Annual report generally confirms EU risk retention rules but fails to provide guidance regarding originator special purpose entities

On 22 December 2014, the European Banking Authority (EBA) issued its report on securitisation risk retention, due diligence and disclosure. The report was issued pursuant to the requirement of Article 410(1) of the EU Capital Requirements Regulation (CRR) which mandates the EBA to report annually to the European Commission on measures taken by competent authorities to ensure compliance with Articles 405-409 of the CRR. You can access a copy of the report here.1

The report will be of interest to all participants in the European collateralized loan obligation (CLO) market. The report concluded that most of the provisions in the EU risk retention rules were working well and should not be modified. The report recommended adopting a “direct” regulatory approach in addition to retaining the “indirect” approach in the current rules, and recommended greater global alignment of the risk retention rules.

Market participants had also hoped that the report would provide detailed guidance on originator structures for risk retention, including guidance regarding third party financial participation in such structures — both of which are of particular focus for managed CLOs. However, the report failed to provide such guidance. Instead, as explained below, the EBA identified a current loophole in the risk retention framework, permitting some transactions to comply with the letter but not the spirit of the rules, and suggested that further work be undertaken to narrow the definition of “originator”.2 The key conclusions in the report are summarised below:


As mentioned above, the EBA stated that the broad definition of “originator” creates a potential loophole in the risk retention framework. In particular, the EBA stated that a special purpose entity could be established with third party equity investors, solely to create an originator that meets the legal definition of “originator” and noted that such structures could comply with the letter but not the spirit of the rules.3 The EBA cited as examples of such structures (a) originator special purpose entities (SPEs) which are established with third party equity investor funding solely for the purpose of buying a third party’s exposures and the exposures are securitised “within one day”4, and (b) originator SPEs in which the originator has an asymmetric exposure to a securitisation whereby it benefits from the upside but not the downside of the retained interest.

The EBA stated that an originator must have “ real substance” and should always hold “actual economic capital on its assets for a minimum period of time”. By stating the two goals separately, the EBA may be implying that “real substance” would need to be established by something more than just having some genuine economic capital at risk in a transaction.

As mentioned above, the EBA concluded that the definition of “originator” should be narrowed to avoid abuse of the risk retention rules. The EBA did not signal the scope of such a modification, something that will take several months, at least, to complete.
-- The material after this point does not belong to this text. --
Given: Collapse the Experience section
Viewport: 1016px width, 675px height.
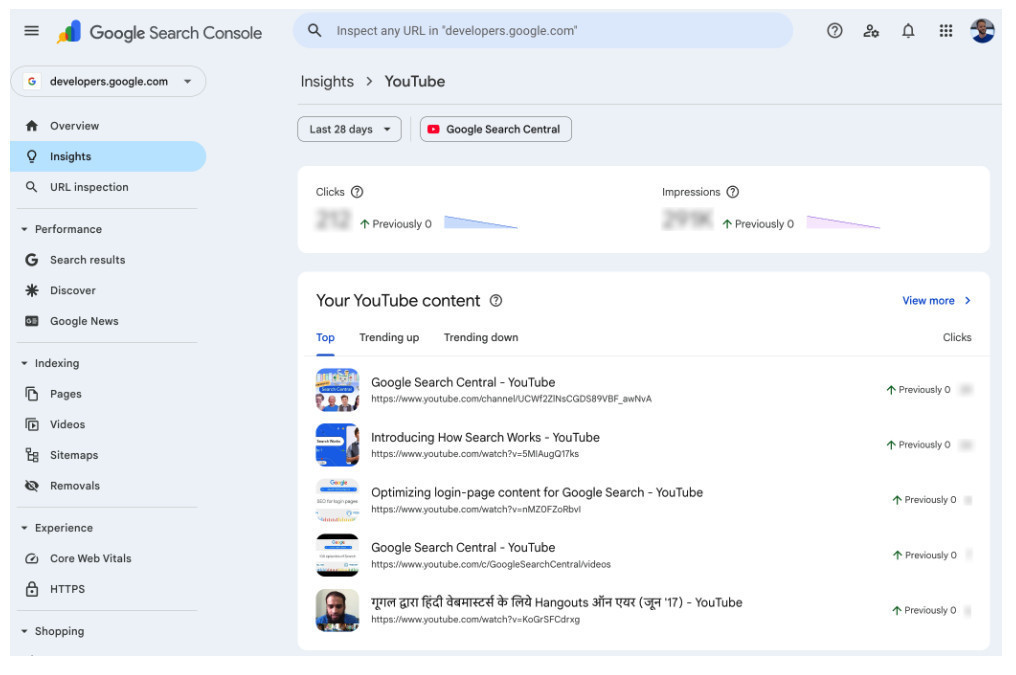Looking at the screenshot, I should (25, 528).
Direct and indirect approaches

The current European risk retention framework requires investors to satisfy themselves that the risk retention rules have been complied with and imposes regulatory capital penalties on investors’ holding of assets which fail to comply (the “indirect approach”) for now. This differs from the US risk retention framework which will, when implemented, require the originator or sponsor (with a direct mention of CLO) to satisfy itself that the US equivalent of the risk retention rules have been complied with (the “direct approach”).

The EBA concluded that the indirect approach has a positive impact on the EU markets and recommends retaining this approach. However, the EBA also recommended implementing a “complementary” direct approach which the EBA says will create more certainty and transparency for investors.5

Global alignment of rules

The EBA noted significant differences between the US and the EU approaches to risk retention and recommended global alignment, noting that if the rules are not harmonized they “may drive a real wedge in the global securitisation markets ” and “reduce competitiveness of the EU financial industry”.

Retention methods

The EBA concluded that the five existing retention methods work well and that there is no need to include additional methods. It expressly rejected the so-called “L-shaped” risk retention method (i.e., a combination of horizontal and vertical risk retention) which is a feature of the US risk retention framework.
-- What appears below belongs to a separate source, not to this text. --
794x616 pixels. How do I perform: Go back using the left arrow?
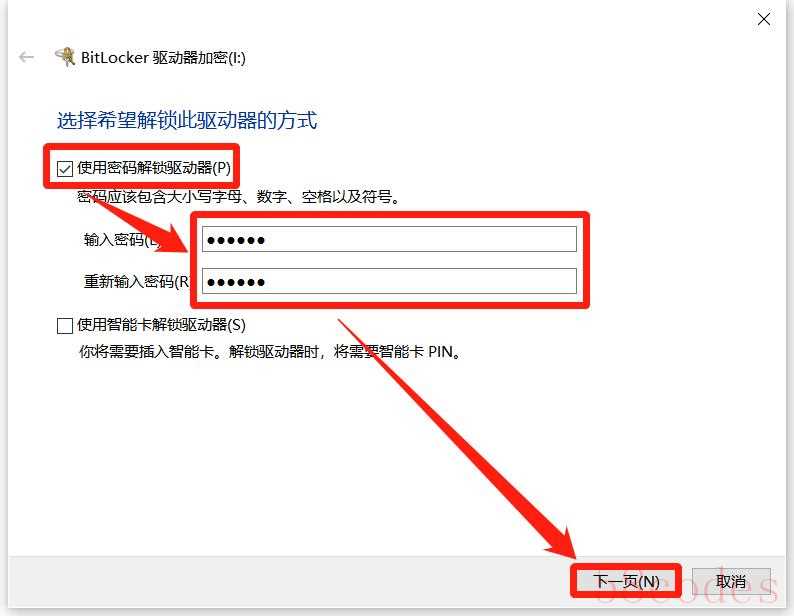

Retention on a consolidated basis

The EBA considered whether the rule regarding retention of the net economic interest on a consolidated basis should be expanded , including to capture consolidation in accordance with the accounting framework rather than just on the basis of supervision. The EBA concluded that the scope of consolidation should be restricted to the scope of supervision only.
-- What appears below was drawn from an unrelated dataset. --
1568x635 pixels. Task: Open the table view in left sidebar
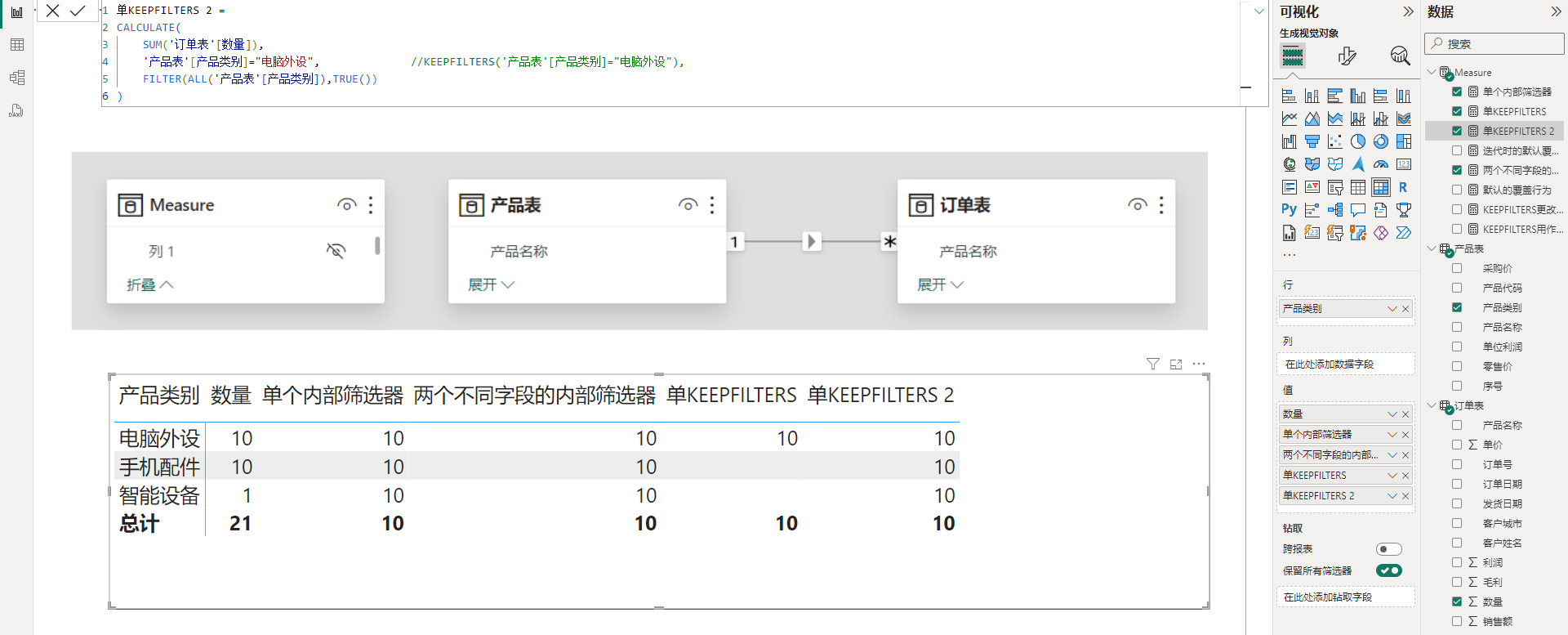point(16,45)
The EBA considered whether the limited exemptions from the risk retention rules should be expanded,6 but concluded that additional exemptions were not justified.7

Alternative alignment mechanisms

The EBA considered whether relying on alternative mechanisms for aligning interests — other than the risk retention framework would be appropriate, but concluded that the alternative methods should not be considered as a substitute for the risk retention framework.

Disclosure, due diligence and sanctions

The EBA considered whether the disclosure and due diligence requirements in the CRR, and the sanctions for breaching the risk retention rules were sufficient. The EBA recommended making no changes to those aspects of the risk retention framework.


The report generally confirmed that the provisions of the EU risk retention rules were working. It recommended that the rules be changed to adopt a “direct” regulatory approach and that risk retention rules be aligned globally. However, despite raising strong concerns about the market’s use of the originator definition, the report does not offer any concrete guidance regarding how that definition should be modified.